The conventional wisdom around handling a crisis that is likely to result in negative publicity, is to focus on how you will deal with the media.  Sadly, in my view, that is often what PR consultants providing crisis communications advice will do. Above all else they will want to get the media release written and prepare for potential interviews.

Preparing for the media is important but it is just one element you need to consider in your response.  It is actually NOT what matters most.

At the top of my priority list for clients dealing with a reputational crisis is effective communication with key stakeholders.  This will most likely include your staff and customers.

The fact is that most media coverage of an incident or an issue tends to be relatively short-lived.  Journalists are easily bored and the era of the 24-hour news cycle means stories get turned over very quickly.  The reporter who hotly pursued your story today will have moved on to something else by tomorrow.

On the other hand, your key stakeholders will be highly engaged for a very long time afterwards because they have a lot more skin in the game, so to speak.  Will the issue impact them? Does this mean they can’t trust you anymore?

Here are a quick few rules to consider when deciding how you will communicate with stakeholders in a crisis:

1. Be proactive. The worst thing you can do is to allow your stakeholders to hear about what has happened from someone else.  It doesn’t matter if that “someone else” is the 6pm News, another stakeholder or a Facebook post.  The two biggest downsides of NOT being proactive are:

    • The version your stakeholders hear is likely to be sensationalised or just plain wrong.
    • Your lack of communication may lead to a perception of a cover-up.

2. Be as honest as you can about what has occurred. It is okay to let stakeholders know that you cannot tell them everything for particular reasons, such as legal limitations. Most reasonable people will accept that.

3. Do not speculate – only communicate the known facts.

4. Tell people what has occurred, what you are doing about it and if there is anything that they need to do.

5. Provide a commitment to maintain the flow of information over the coming days – and deliver on your promise!

6. Invite stakeholders who are concerned to contact your organisation directly. This is important because it acts like a lightning rod for worried stakeholders who might otherwise express their anxieties on social media or go to the media instead.

7. Brief your staff as much as you can about what has occurred and provide them with the opportunity to ask questions or to express their concerns. This is important because they will feel more confident to advocate on your behalf if they feel like they have been trusted and respected.

8. Encourage staff who are approached by a worried customer to direct them to you, or the right person, for follow up.

9. Proactively identify and brief those key stakeholders who have the potential to influence the opinions of others.

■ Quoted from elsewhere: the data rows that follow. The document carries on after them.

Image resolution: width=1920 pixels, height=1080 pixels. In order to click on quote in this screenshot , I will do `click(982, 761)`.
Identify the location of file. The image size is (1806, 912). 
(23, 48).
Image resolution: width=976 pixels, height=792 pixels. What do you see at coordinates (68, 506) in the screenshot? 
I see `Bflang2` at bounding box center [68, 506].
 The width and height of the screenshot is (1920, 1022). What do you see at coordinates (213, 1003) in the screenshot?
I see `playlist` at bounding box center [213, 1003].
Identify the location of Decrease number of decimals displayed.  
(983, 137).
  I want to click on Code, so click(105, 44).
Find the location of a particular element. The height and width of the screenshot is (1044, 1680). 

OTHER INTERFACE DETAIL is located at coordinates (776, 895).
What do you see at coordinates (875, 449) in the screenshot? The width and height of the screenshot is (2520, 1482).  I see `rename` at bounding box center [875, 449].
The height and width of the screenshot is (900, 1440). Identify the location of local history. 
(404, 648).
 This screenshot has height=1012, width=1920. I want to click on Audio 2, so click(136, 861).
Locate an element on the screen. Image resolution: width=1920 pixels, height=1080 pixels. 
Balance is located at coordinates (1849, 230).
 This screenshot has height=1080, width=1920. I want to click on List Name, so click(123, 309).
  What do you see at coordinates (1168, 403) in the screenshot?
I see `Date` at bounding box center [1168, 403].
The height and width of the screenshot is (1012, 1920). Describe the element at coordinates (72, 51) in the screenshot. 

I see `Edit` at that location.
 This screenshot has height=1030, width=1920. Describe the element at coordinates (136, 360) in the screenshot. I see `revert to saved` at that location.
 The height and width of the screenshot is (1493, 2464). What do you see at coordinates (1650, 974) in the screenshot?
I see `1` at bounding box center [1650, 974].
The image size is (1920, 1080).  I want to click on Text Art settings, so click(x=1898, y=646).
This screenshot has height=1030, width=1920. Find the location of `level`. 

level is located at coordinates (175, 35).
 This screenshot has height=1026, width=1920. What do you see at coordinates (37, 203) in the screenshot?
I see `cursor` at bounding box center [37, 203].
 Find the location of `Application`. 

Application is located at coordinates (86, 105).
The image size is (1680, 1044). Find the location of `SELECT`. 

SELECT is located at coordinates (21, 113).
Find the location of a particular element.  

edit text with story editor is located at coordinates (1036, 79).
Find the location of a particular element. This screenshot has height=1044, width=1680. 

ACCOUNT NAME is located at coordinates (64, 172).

10. Prioritise communication with your stakeholder community until such time as the crisis is resolved. This is not the time for CEOs, in particular, to head off on holidays or disappear for that strategic planning retreat.  Your visible presence is essential.

When a crisis happens it can be extremely testing – keep in mind that clear and well considered communication with your stakeholders is key to navigating a crisis response and when it comes to any crisis communications scenario.